Громыко взмахнул от отчаяния обеими руками, посмотрел на меня, как смотрят на неразумное дитя, и беззвучно рассмеялся.
— Сталин никогда и никого ни о чем не просил. Но мы прекрасно знали, о чем говорить можно, а чего говорить не следует.
День, когда надо было сообщить Бару неприятное решение Громыко, совершенно неожиданно из мрачного превратился в радостный. Бар внимательно выслушал, мгновение подумал и тут же сформулировал свою позицию:
— Я очень огорчен. Но еще больше — доволен. Наши расчеты подтвердились: с вами можно иметь дело.
Громыко оказался прав.
Тем временем тучи над Восточным договором не только не рассеивались, но становились все более грозовыми. Советская сторона по-прежнему пыталась переубедить оппозицию в Западной Германии с помощью речей Брежнева, против которых у нее постепенно выработался стойкий иммунитет. 20 марта 1972 года, выступая на XV съезде профсоюзов, Брежнев назвал ратификацию договоров «выбором между политикой мира и политикой войны».
В «Правде» появилась статья, доступно растолковывавшая эквивалентность русских и немецких понятий о государственных границах, таких, как «нерушимая», «незыблемая», «неприкосновенная», в которых в свое время не захотел разобраться Генеральный секретарь.
Громыко тоже не жалел патронов: он предал гласности «Письмо о немецком единстве», переданное во время подписания Московского договора немецкой стороной.
На западногерманскую оппозицию оно должного впечатления не произвело в отличие от руководства ГДР, которое с самого начала с неприязнью относилось к идее переговоров СССР — ФРГ. Иногда эта неприязнь прорывалась наружу.
После того, как Косыгин принял Бара «по его просьбе», ему вскоре позвонил Ульбрихт и, не скрывая издевки, спросил, будет ли тот впредь принимать всех западногерманских статс-секретарей.
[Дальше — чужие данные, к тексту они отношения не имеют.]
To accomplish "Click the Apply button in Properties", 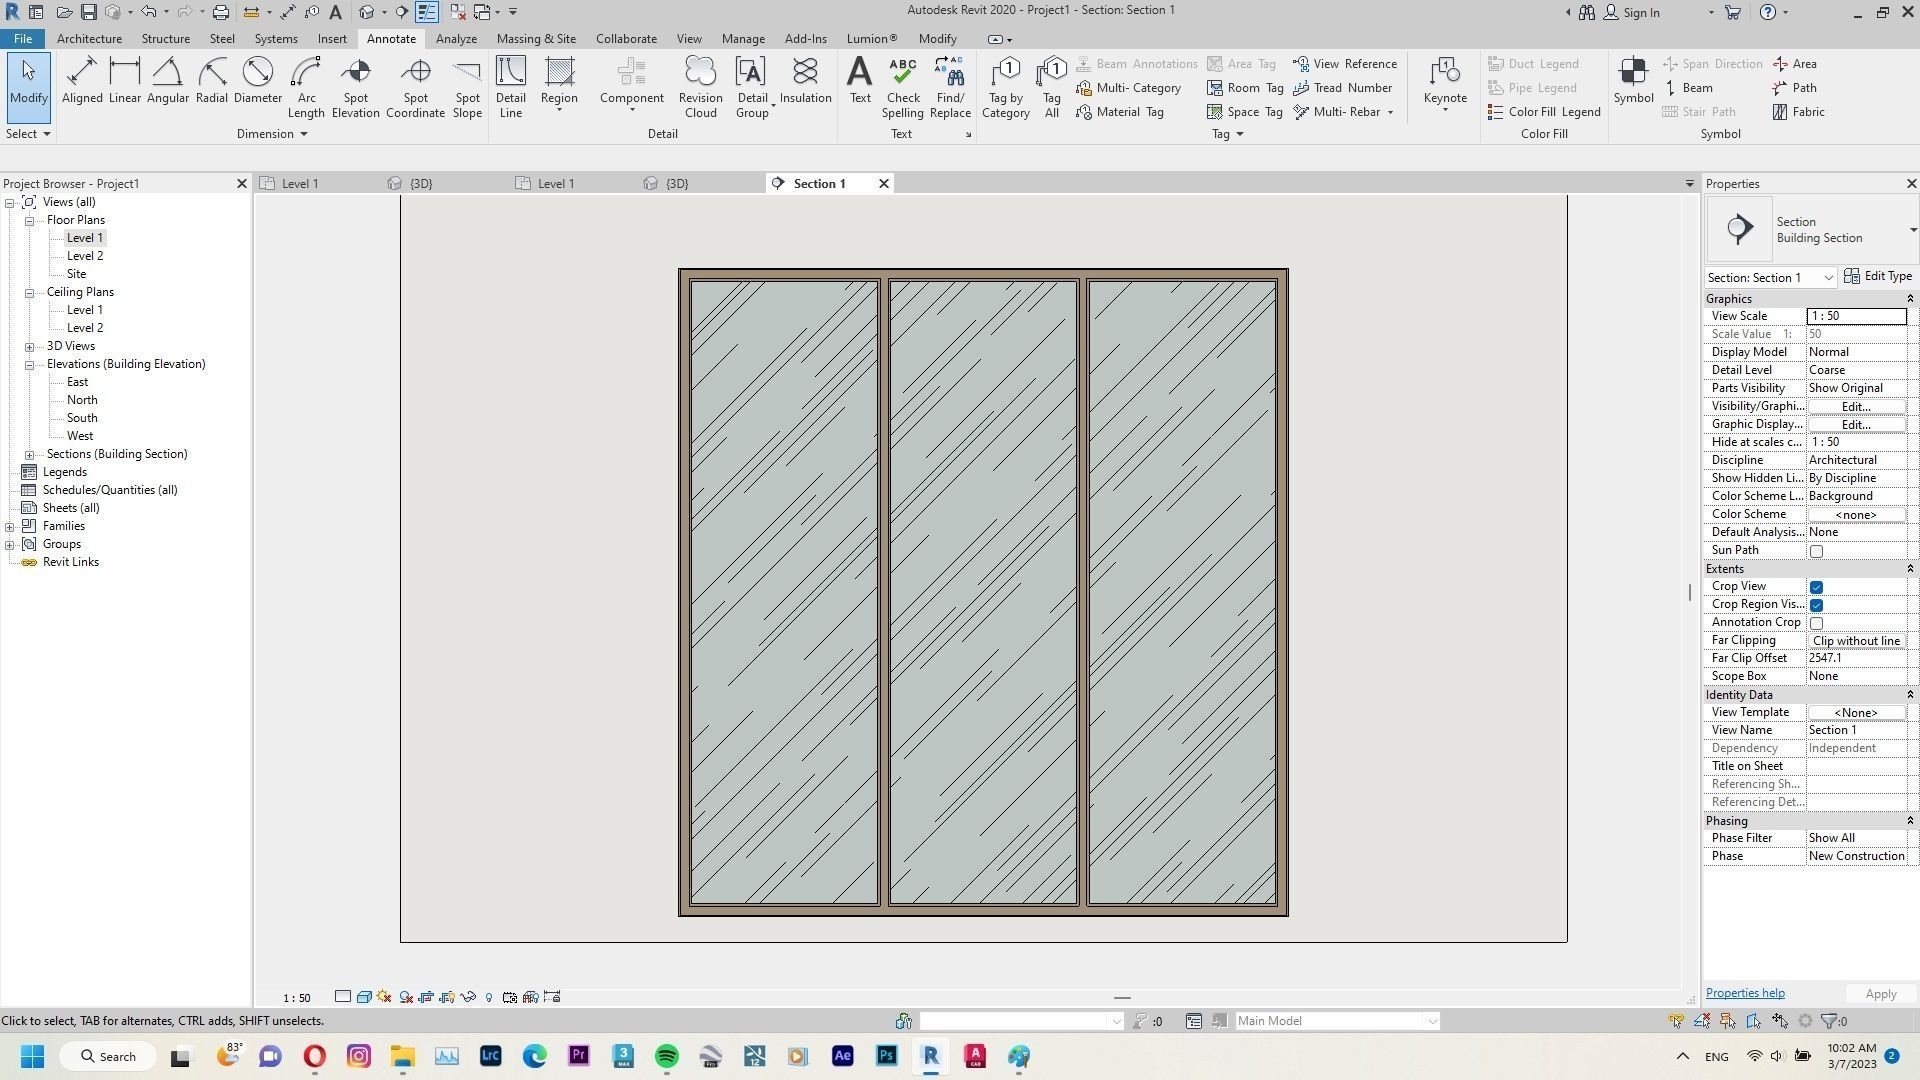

Косыгин, однако, не растерялся и ответил, что пока о встрече попросил только один. И это вполне соответствовало истине.
С началом весны 1972 года в ФРГ началась сущая свистопляска вокруг ратификации. Оппозиция учуяла, что в воздухе повеяло запахом власти, и поставила в бундестаге вопрос о недоверии канцлеру Брандту. Подвергая резкой критике подписанный в Москве договор, политики, комментаторы и гадалки, увлеченно высказывавшиеся по этому поводу, единодушно соглашались, что разница в поданных «за» и «против» Брандта голосах в бундестаге будет минимальной — максимум 2, а скорее один. Но никто из них не брался уточнять в чью пользу. Бар сообщил нам, что шансы Брандта остаться у власти равны шансам ее потерять.
20 марта Брежнев произвел, пожалуй, последний мощный выстрел, который позволял его арсенал: разрешил выезд в ФРГ большой группы русских немцев. Но если бы даже он отправил вместе с ними всех остальных, рвавшихся из страны, дело от этого мало выиграло. Остановить раскрутившийся маховик противостояния было уже невозможно.
На последнем этапе всерьез заговорили о том, что оппозиция купила минимум одного депутата от либералов. Фамилия Иуды не называлась, зато сумма обещанных сребреников, переведенных по историческому курсу в немецкие марки, колебалась от 50 тысяч до четверти миллиона.
Чужие деньги всегда будят воображение людей. Скоро тема подкупа заняла чуть ли не главное место в прессе и на телевидении. Многие забыли про борьбу за канцлерское место, сосредоточившись при этом не на том, кто предает, а сколько за это заплатят.
Волна ажиотажа докатилась до Москвы. Кто-то доложил Андропову, и он в довольно раздраженном тоне поинтересовался у меня по телефону, как собираются социал-демократы противостоять подобным действиям оппозиции? И уж если пошла такая распродажа, не намерены ли и они прикупить на свою сторону пару депутатов. Получилось так, что как раз накануне мы беседовали с Баром на эту тему, и мне оставалось лишь передать шефу его реакцию на поставленный в этой же плоскости вопрос. «У нас нет таких денег, а поэтому нет и соблазна прибегать к таким мерам». Произнося эту, как мне показалось, красивую фразу, я и представить себе не мог, на какую нервотрепку себя обрекаю. Хотя ощущения, что кто-то третий вмешался в игру, у меня было.